Climate marches are full of placards on which the words Our House Is on Fire are scrawled, a message more poignant if it is in a child’s crayon. But “our” is a slippery word. The truth of it is that some parts of the house burn before others, and that many go on living in the house as it burns, experiencing joy, falling in love, taking naps, working, getting bored. Emergency feels honest in a way that a lot of “nature writing” today does not. When Hildyard turns her lens on the forest, the pot-noodle container isn’t airbrushed out of the frame. The experience of being “in nature” is not one of quiet reverence, but instead can involve remembering what one has watched on TV that day, empathizing with a fox and then being suddenly alienated by the otherness of its animality. There is no purity of landscape, no lofty moralizing. There is just a child interacting the world and trying to make sense of it in a way that is utterly chaotic.

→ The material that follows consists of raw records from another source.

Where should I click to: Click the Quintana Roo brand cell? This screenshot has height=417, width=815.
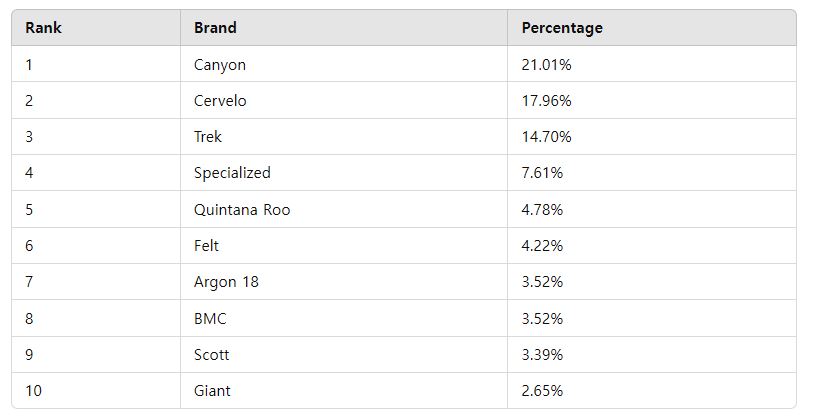(242, 210)
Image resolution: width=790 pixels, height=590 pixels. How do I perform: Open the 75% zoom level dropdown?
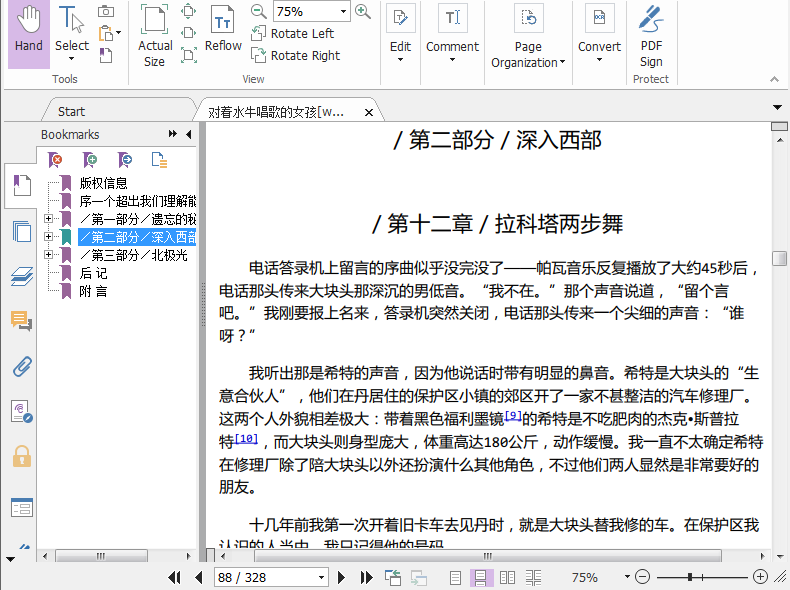coord(343,12)
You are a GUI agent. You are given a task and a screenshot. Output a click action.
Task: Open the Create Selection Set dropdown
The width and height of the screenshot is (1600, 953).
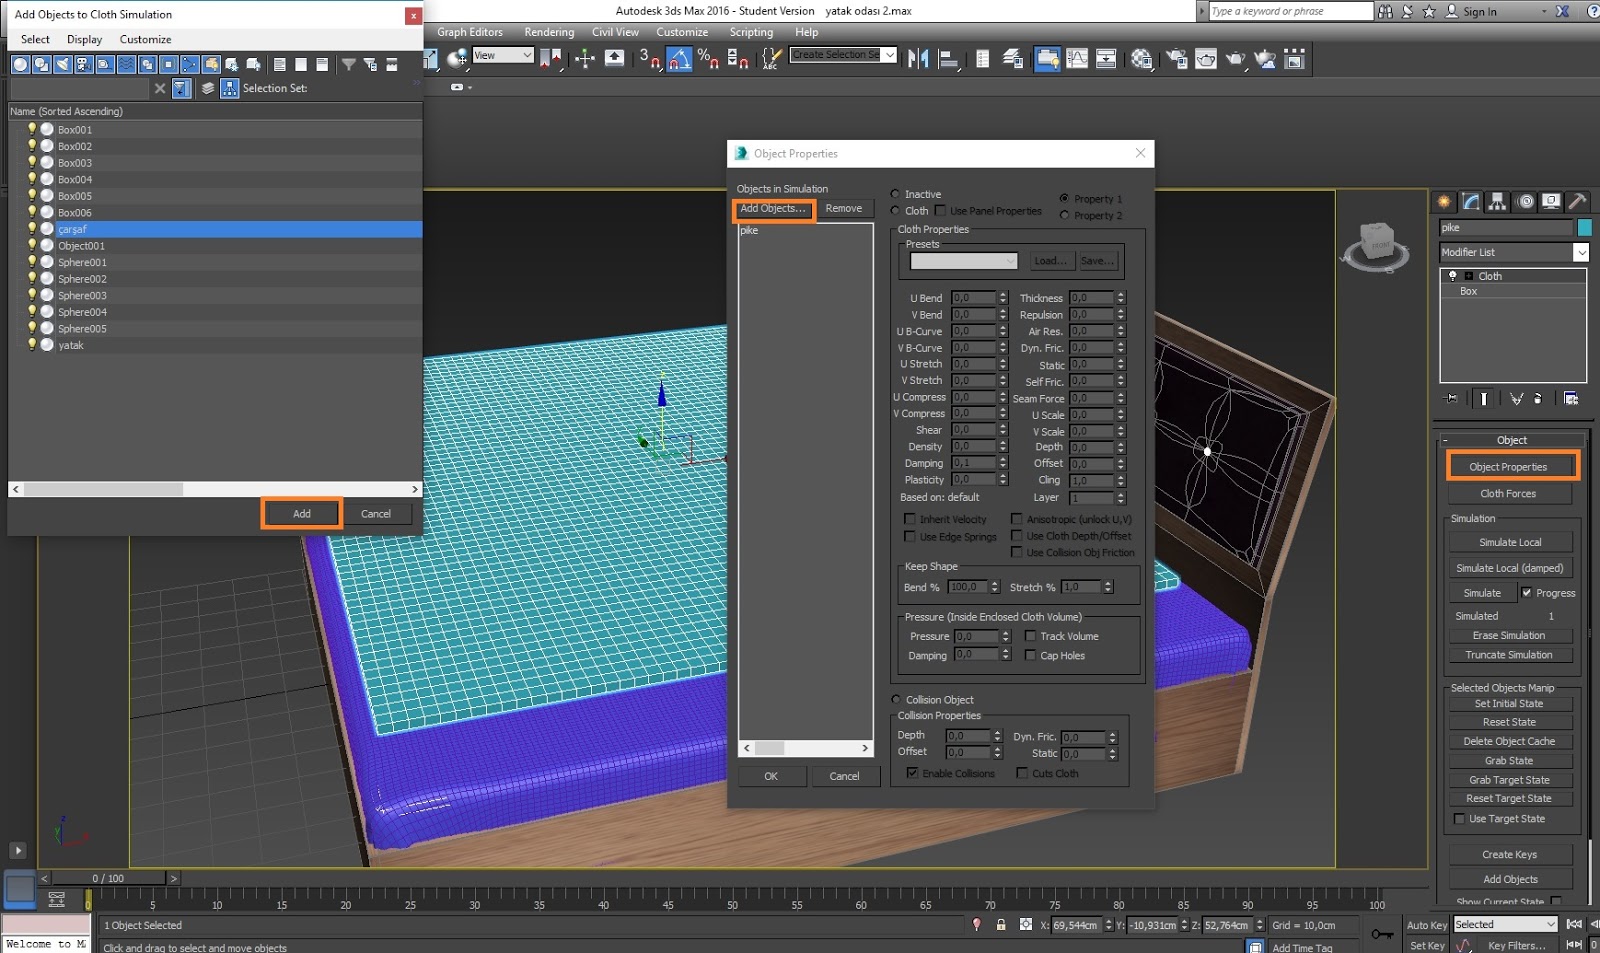[x=889, y=55]
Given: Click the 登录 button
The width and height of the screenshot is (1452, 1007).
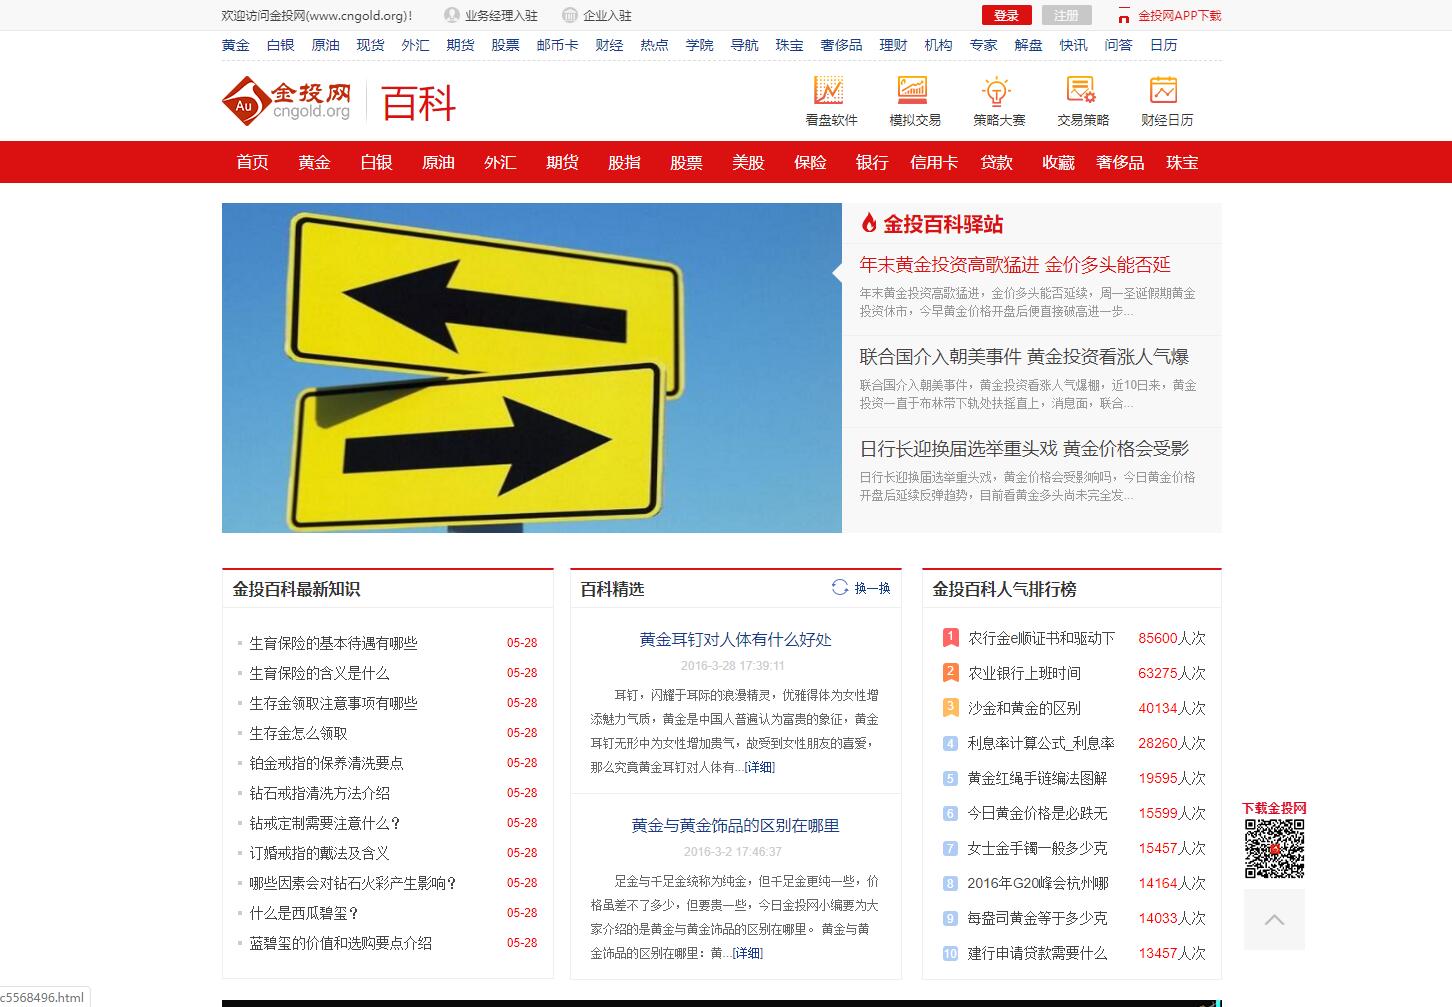Looking at the screenshot, I should pyautogui.click(x=1006, y=15).
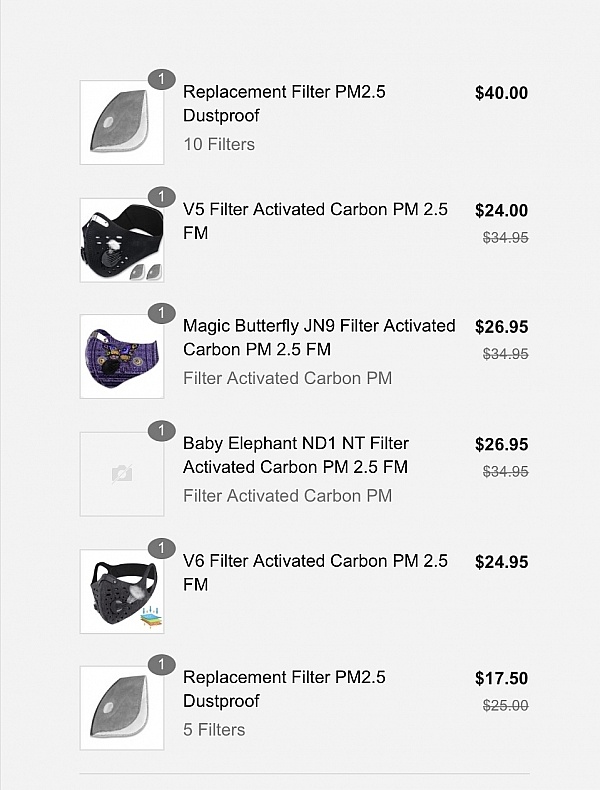Open the V6 Filter Activated Carbon title
The image size is (600, 790).
(315, 572)
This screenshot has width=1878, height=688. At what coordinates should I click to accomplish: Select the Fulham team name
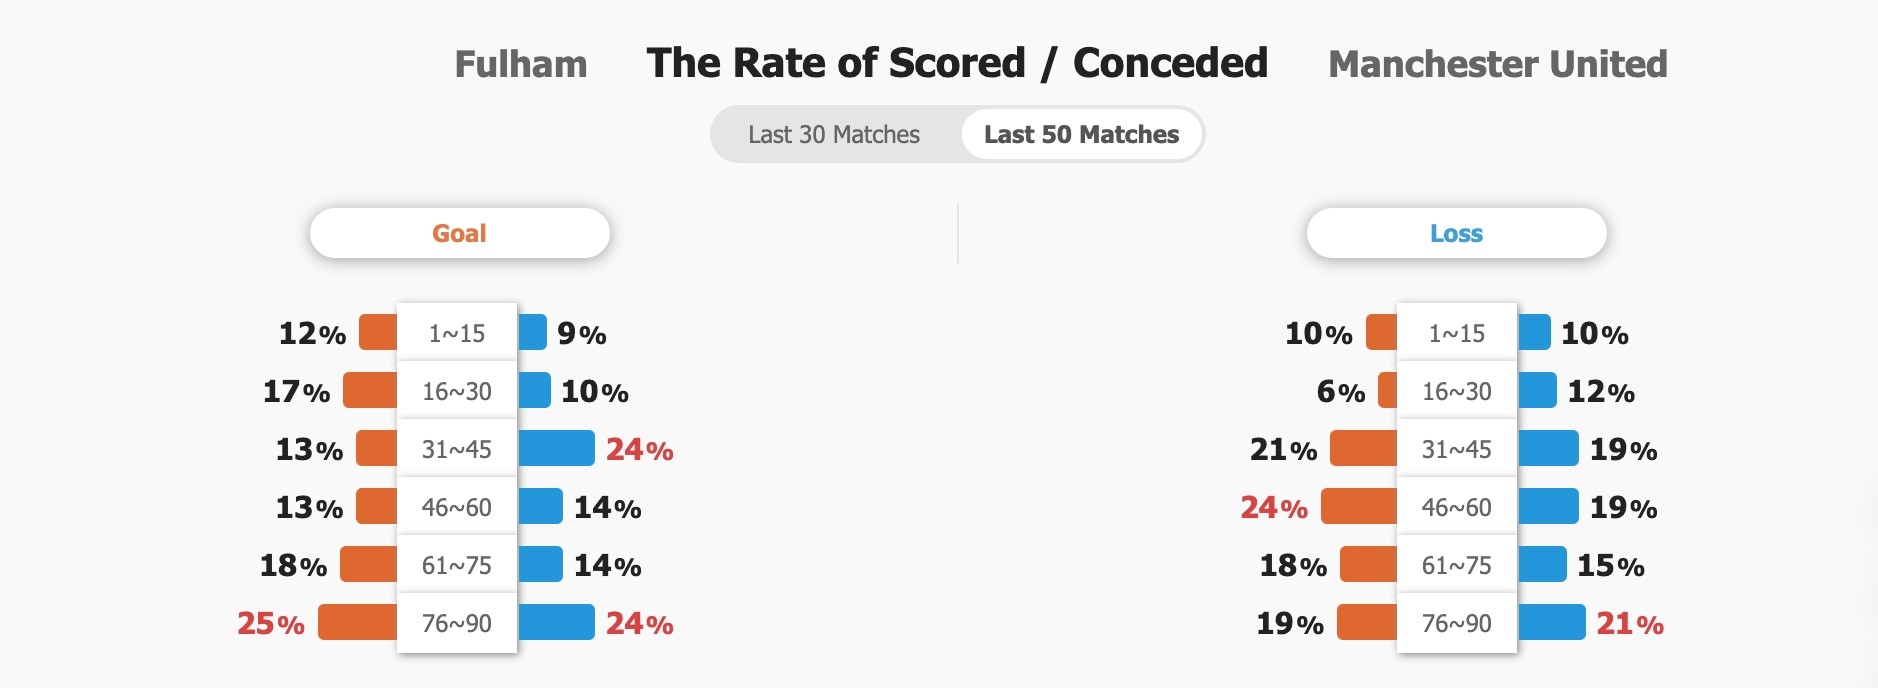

In tackling the pastoral genre, Emergency breaks apart the neat distinctions according to which “nature” can be said to be present in some places and not others, and according to which “nature conservation” can be set apart as a distinct issue. “I have noticed,” Hildyard’s narrator says, “how expressions of care for the environment are often outlets for hatred of other humans.” The pastoral genre, like the “wilderness” theme in nature writing, naturalizes the presence of some people and objects, and denaturalizes others. The lines along which it does so are so pervasive that they are almost invisible. Resources are poured into protecting an area of “outstanding natural beauty,” while those breathing in polluted air in cities are left for dead. The country/city divide is a catastrophic aesthetic paradigm; it is not only perceptual, but—in Achille Mbembe’s words—also necropolitical, in it has the capacity to define “who is disposable and who is not.”
I read Emergency over the course of a Covid-19 infection. I was running a fever, and picking up the book felt like having a little fit each time. The kind of attention that Emergency pays to the world is intense and demanding—suddenly the egg on your plate is talking to you about a workers’ strike in Shenzhen, and your handbag is announcing the eventual emergence of a new virus. Nothing is inert in Hildyard’s writing; everything has a voice and a life path and a story to tell. When you really look, each object or moment becomes a portal that opens many other little portals, and so on. At the start of the pandemic, there were hopes that we might be experiencing a window of time in which many of us would un-learn the strategies we’ve developed to filter out the details of the world: There were supply chain shortages and a virus that made clear our “fatal” interconnection, and these forced a wider outlook even as lives were made smaller. Hildyard, who has long been a practitioner of this way of looking, has brought chaos into the manor house of the pastoral novel. This is what nature writing should be: absurd, overwhelming, and chaotically alive with the din of the world.